To our knowledge, this is the first report to compare various data-augmentation techniques on the AI system of ROSE. Our study demonstrates that data-augmentation influences the performance of an AI system. Data-augmentation may provide a solution to guarantee data comprehensiveness. However, it seems there are compatibilities between various data-augmentation techniques and the contents of AI training. Therefore, we should select the highly effective data-augmentation technique from different techniques. Cytological diagnosis is based on the characteristics of cells or cell clusters, such as nuclear enlargement, variability in nuclear size, and irregularity of nuclear margins. Therefore, techniques such as color space transformations and kernel filtering may render the morphology unclear and work unfavorably in cellular diagnosis. Geometric transformations may be more useful than other data-augmentation techniques in the ROSE-AI system and other morphological diagnostic AI systems, such as endoscopic and computed tomography (CT)/magnetic resonance imaging (MRI) images. One study demonstrated that geometric transformations help detect prostate cancer in diffusion-weighted MRI using a CNN. 21 However, the study reported that the noise augmentation method's effect is insignificant. There are various techniques, including perspective transformation, rotation, flip, noise, and crop in geometric transformations, and the effectiveness of each technique may vary in terms of improving diagnostic performance. We tried to select the best effective technique from various data-augmentation techniques for the ROSE-AI system. However, because the advances in this field are much faster than we expected, new data-augmentation techniques other than those we used may become more suitable.

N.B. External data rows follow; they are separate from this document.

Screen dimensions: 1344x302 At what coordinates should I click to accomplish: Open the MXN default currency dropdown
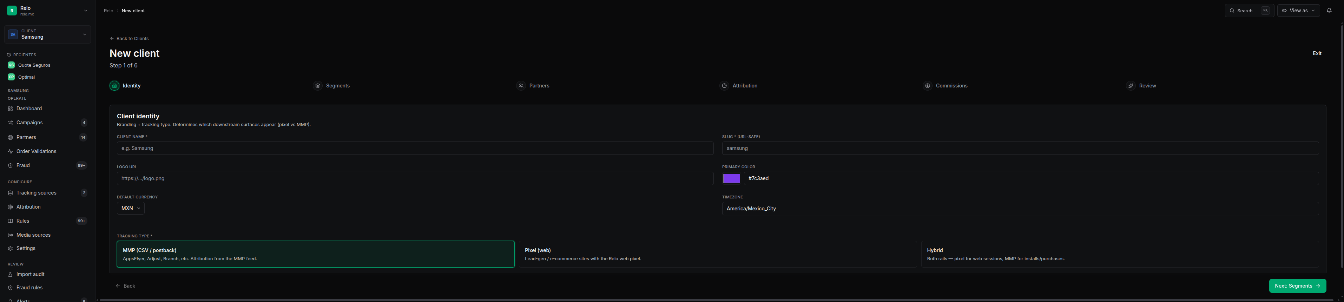[x=130, y=208]
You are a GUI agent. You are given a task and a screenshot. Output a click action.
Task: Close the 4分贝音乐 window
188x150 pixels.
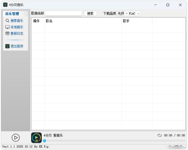[x=180, y=5]
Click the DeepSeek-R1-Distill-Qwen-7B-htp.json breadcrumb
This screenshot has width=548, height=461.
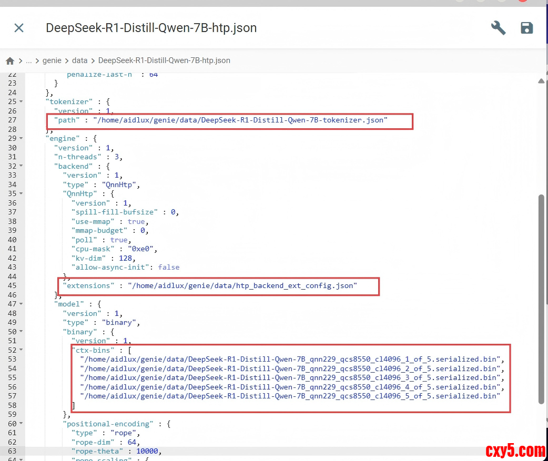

This study has some limitations. First, the training and evaluation of the AI system were performed using data collected retrospectively from only one institution. The detailed methods for creating pathological slides vary among facilities. Therefore, it is unclear whether the ROSE-AI system can be used with the same diagnostic ability at other facilities if the training data are collected from only one facility. Second, our study was analyzed using five-fold cross-validation, and we could not perform a validation study using new images. In the future, prospective studies should be conducted to further evaluate the value of the ROSE-AI system in the diagnostic yield of EUS-FNA in clinical practice.
In conclusion, the geometric transformation technique is most useful for training the ROSE-AI system. We believe the efficient ROSE-AI system will soon assist endoscopists in performing ROSE where cytopathologists are unavailable.